Nuclear plants are located near lakes, rivers and oceans because they need large amounts of water to cool the reactors. Turkey Point uses an unusual cooling system, relying on canals that cover 6,800 acres.
But during storms that creates hazards. Turkey Point stands just 20 feet above sea level. Essential equipment is 22 feet above sea level, the company’s website says. St. Lucie’s elevation is 15 feet above sea level.
Like other U.S. nuclear reactors, the Florida reactors have been required to improve and reexamine their disaster preparedness after an earthquake and tsunami in March 2011 devastated the northeast coast of Japan, knocking out essential electrical power to a fleet of nuclear reactors at Fukushima.
Flooding from the tsunami disabled backup generators and cut off power, resulting in a partial meltdown and the release of radioactive materials into the ocean and surrounding land areas. The vast majority of Japan’s nuclear fleet remains closed today.
Before Fukushima, U.S. nuclear reactors focused on other perils, such as securing radioactive materials. The vital components of Turkey Point’s reactors are in buildings with steel-reinforced concrete walls six feet thick. But Fukushima showed that electricity supply could be an Achilles’ heel for reactors. Regulators assumed plants would not need to be without power for more than eight hours, said David Lochbaum, a nuclear power plant safety expert at the Union of Concerned Scientists. However, Fukushima was without power for nine days.

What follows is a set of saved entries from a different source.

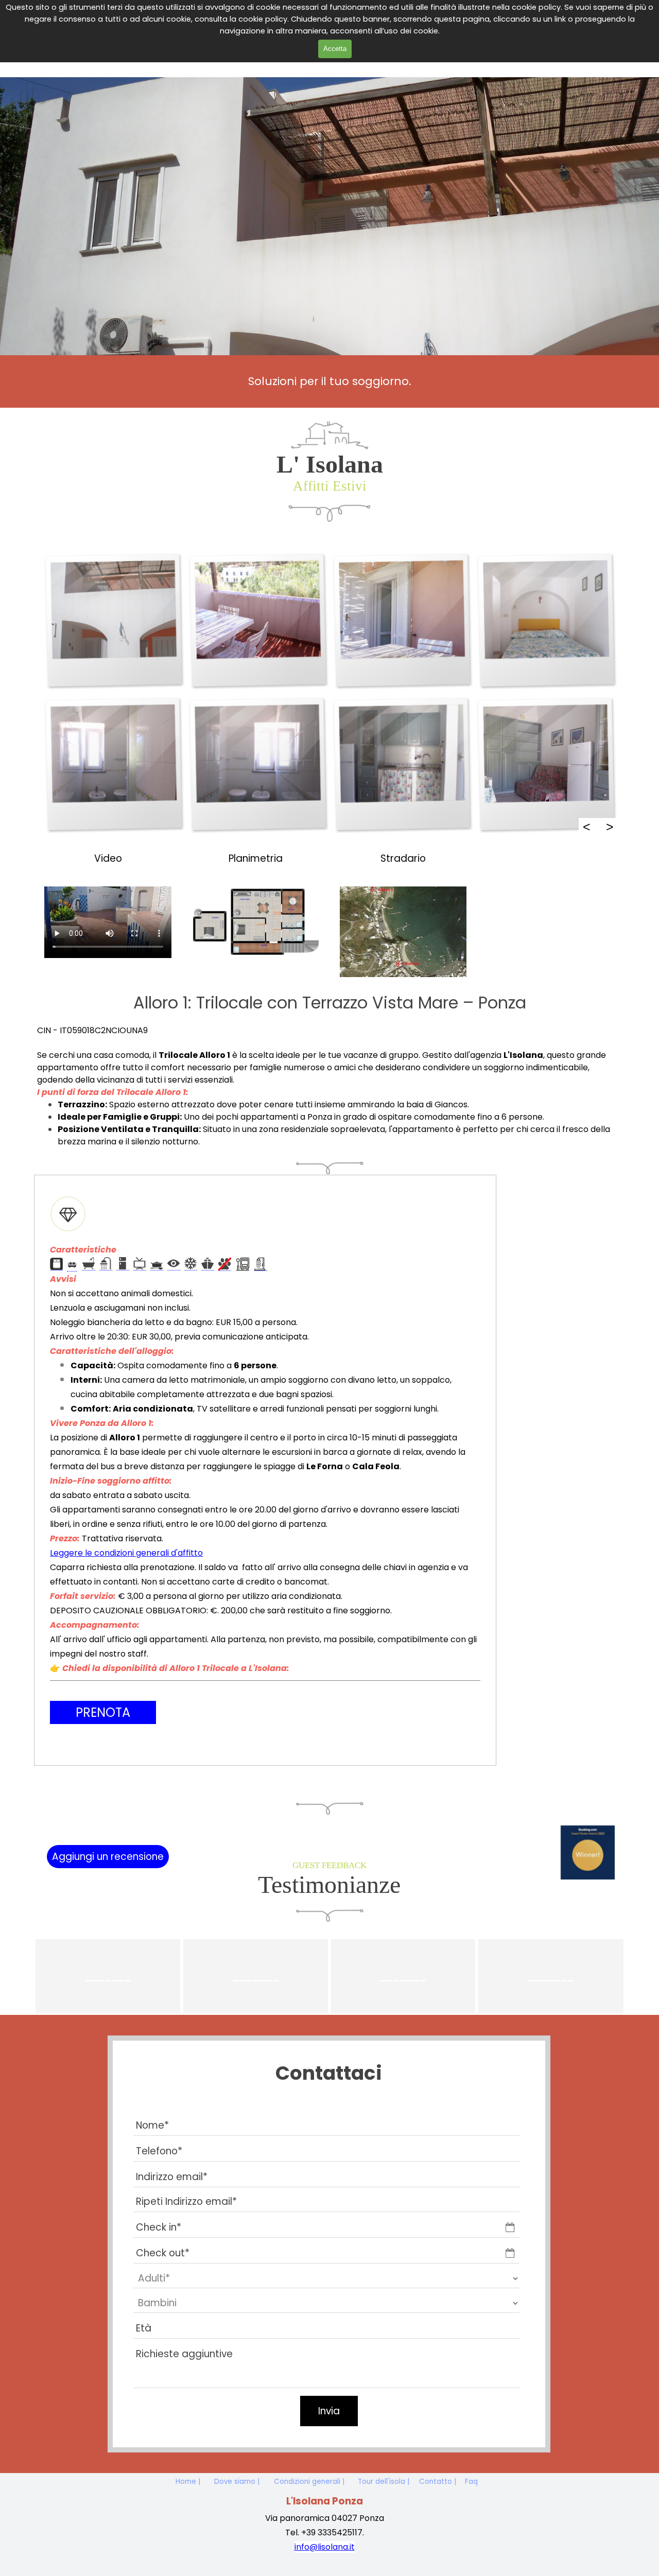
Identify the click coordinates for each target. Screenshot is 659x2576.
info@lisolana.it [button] (324, 2547)
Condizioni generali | (309, 2481)
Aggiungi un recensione (108, 1857)
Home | (188, 2481)
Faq (471, 2481)
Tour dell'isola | (383, 2481)
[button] (113, 620)
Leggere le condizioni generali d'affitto (126, 1553)
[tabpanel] (329, 381)
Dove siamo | (236, 2481)
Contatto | (437, 2481)
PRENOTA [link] (103, 1712)
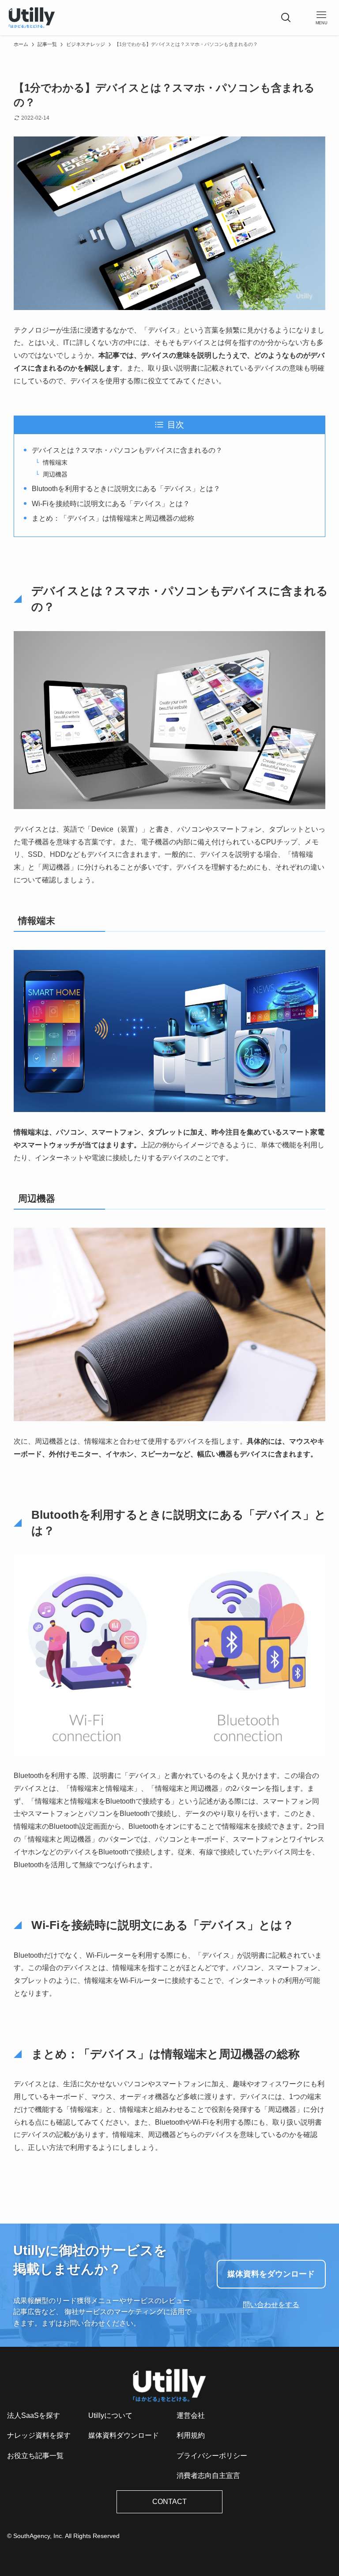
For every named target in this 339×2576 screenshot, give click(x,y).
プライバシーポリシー (212, 2455)
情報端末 (55, 462)
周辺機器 (55, 474)
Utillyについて (110, 2415)
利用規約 (191, 2435)
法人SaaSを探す (33, 2415)
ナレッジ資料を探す (39, 2435)
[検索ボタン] (286, 17)
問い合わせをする (271, 2304)
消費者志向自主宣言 (208, 2475)
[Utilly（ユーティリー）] (31, 17)
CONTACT (169, 2501)
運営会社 (191, 2415)
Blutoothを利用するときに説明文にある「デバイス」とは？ (126, 488)
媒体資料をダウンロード (271, 2274)
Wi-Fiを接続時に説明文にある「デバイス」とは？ (111, 503)
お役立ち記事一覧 (35, 2455)
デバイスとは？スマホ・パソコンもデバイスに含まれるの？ (127, 450)
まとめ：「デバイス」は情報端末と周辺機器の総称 (113, 518)
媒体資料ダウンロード (123, 2435)
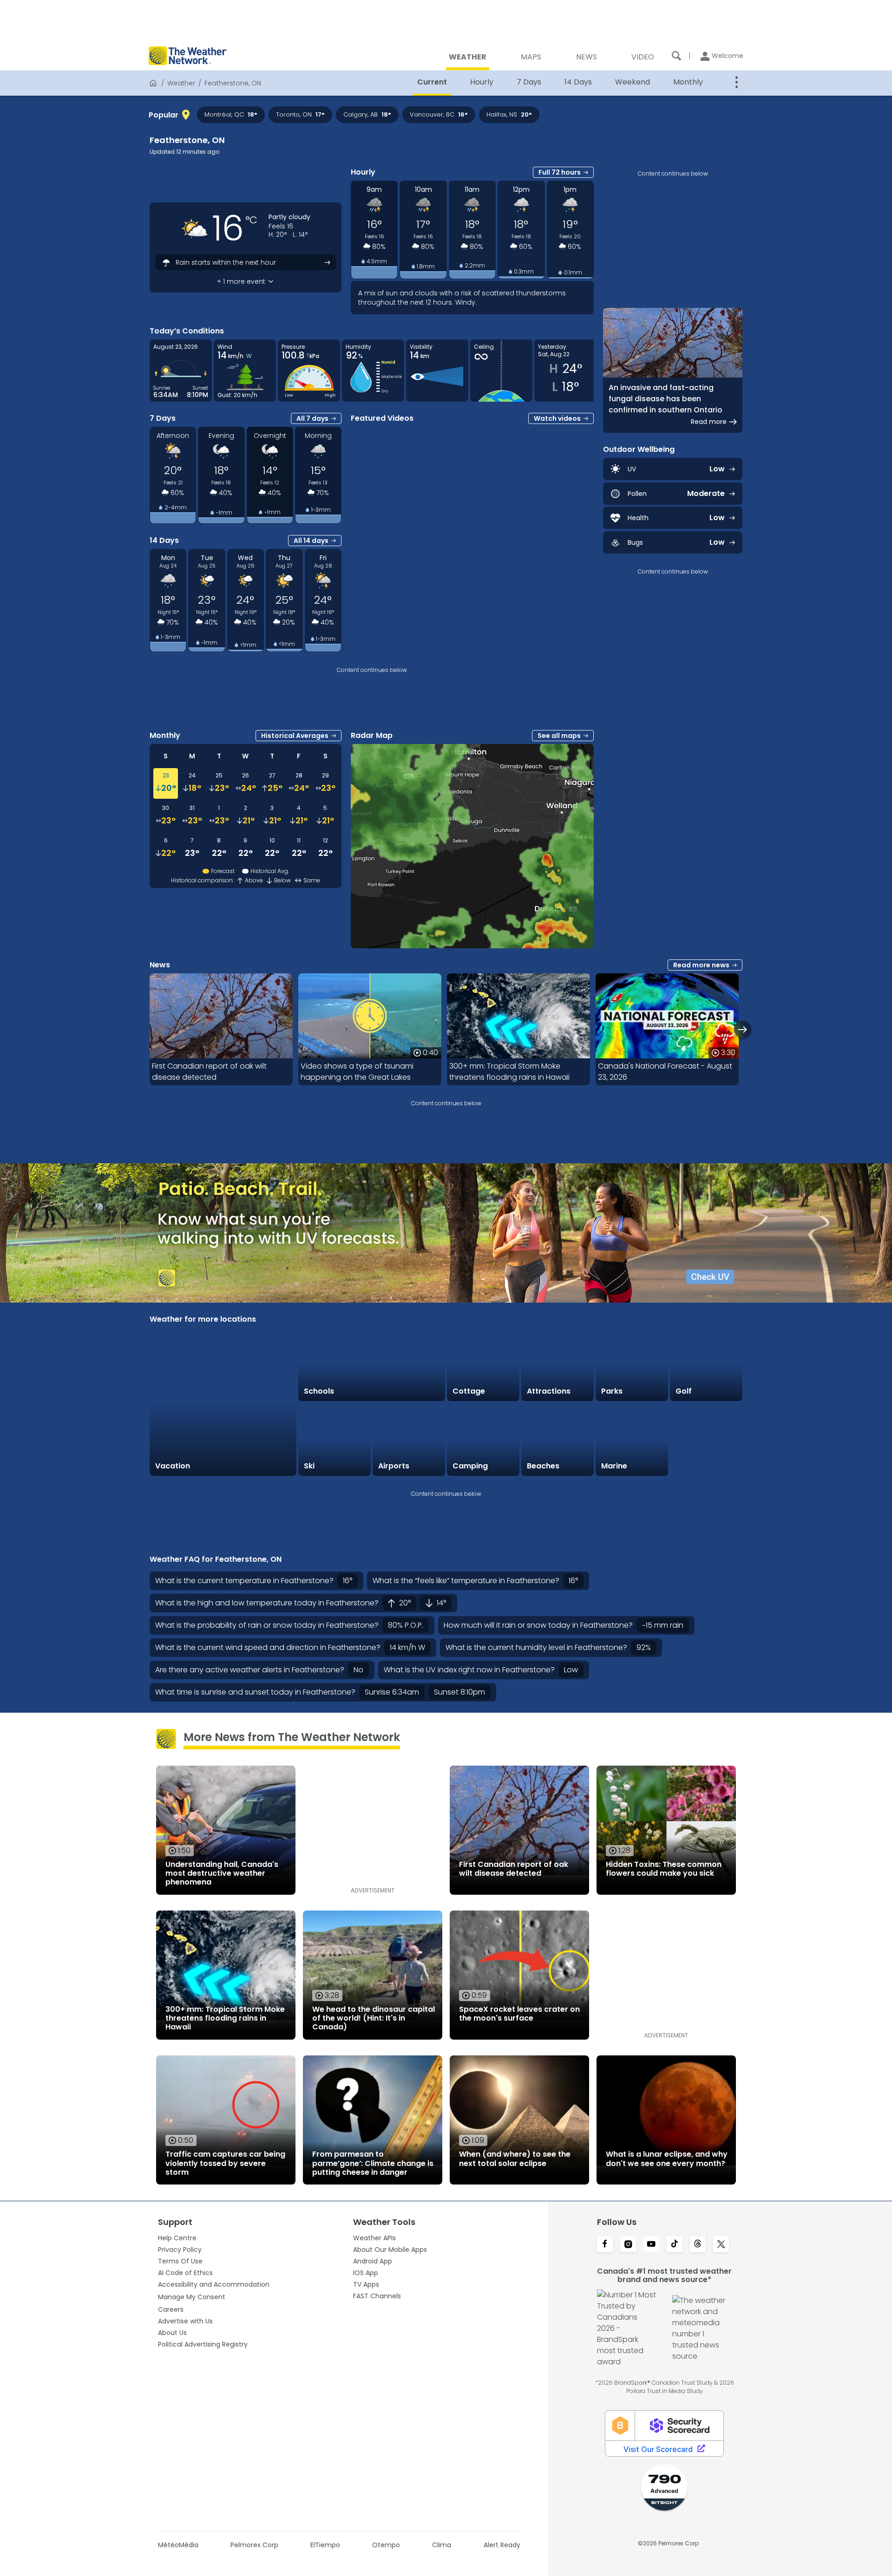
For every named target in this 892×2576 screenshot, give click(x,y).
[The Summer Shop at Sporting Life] (706, 1439)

In March 2012, the Nuclear Regulatory Commission ordered plant owners to provide portable equipment that could provide power for an indefinite period.
Lochbaum also said that the NRC previously required accident response plans for the outage of a single reactor at a multiunit site such as Turkey Point. “Fukushima dispelled that notion,” Lochbaum said in an email. “Now, owners must stage sufficient equipment resources and associated staff to cope with challenges to all on-site reactors and spent fuel pools.”
Allison MacFarlane, former chair of the Nuclear Regulatory Commission, said in an email that in response to the Fukushima accident, reactor owners were required to upgrade emergency equipment, put it in “hardened buildings” to withstand storms, and bolster instrumentation on spent fuel pools.
But Lochbaum said that the NRC does not require the testing of portable pumps and generators. On Jan. 9, seven inches of rain fell in five hours at the St. Lucie nuclear plant, flooding an auxiliary building with nearly 50,000 gallons of water that flowed through missing or degraded seals.
“Fukushima revealed a vulnerability. NRC ordered that vulnerability remedied. St. Lucie claimed to have remedied it. NRC claimed to have double-checked the remedy. And then rainfall reveals them both to be wrong,” Lochbaum said.
During a news conference Friday, Silagy cautioned that as many as 4.1 million people could lose power, that the storm could snap concrete utility poles, and that cleanup would take days or weeks. But the nuclear plants, he said, were secure. “These are probably the most highly engineered of any kind anywhere in the world,” he said.